Andrew Idell, a sophomore medical laboratory sciences major at UD, presented “Implementation of Emergency Department Scribes on Physician Productivity: Initial Data.” Neil Jasani, M.D., director of Emergency Medicine Residency at CCHS, mentored.
“Being in the emergency department every day and seeing how the emergency unit equipment and software is used was very interesting,” Idell said. “I also learned a lot about the thought processes involved in emergency department work.”
Karl Steiner, senior associate provost for research development at UD, and principal investigator of Delaware INBRE, cited the program’s growth.
“When we launched Delaware INBRE over a decade ago, it was at best a dream,” Steiner said. “To see this today, and the broad acceptance of the program at Christiana Care Health System, is great. This is the realization of that dream we laid out in 2000.”

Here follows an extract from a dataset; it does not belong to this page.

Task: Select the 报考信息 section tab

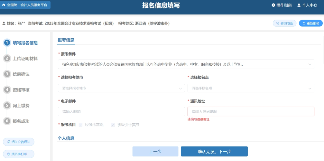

Steiner said that one of INBRE’s goals is to link physicians with academic peers and laying the foundation for a successful biomedical research program.
“INBRE also provides those in academia the opportunity to work with the clinical side and to reach out to the student population and open their eyes to the opportunities that are out there for them,” Steiner said. “The program has a statewide impact that fits into the strategic goals of each of our institutions.”
Jeanette Miller, associate director of Delaware INBRE, said it was important for the students to know that more than 100 clinicians and nurses were present to learn if they could apply the results of student research projects.
“Across the board, INBRE gives students the opportunity to carry out research projects,” Miller said. “The summer research projects also provide professional and cognitive benefits, as well as being an excellent preparation for graduate school.”
About Delaware INBRE
Delaware INBRE is a partnership among six institutions, including four academic partners the University of Delaware, Delaware State University, Delaware Technical Community College and Wesley College and two clinical partners Christiana Care Health System and Nemours/Alfred I. duPont Hospital for Children.
INBRE undergraduate researchers students take part in a retreat, special seminars, research symposia and poster sessions.
The program is funded by the National Institutes of Health’s National Institute of General Medical Sciences and administered by the University of Delaware.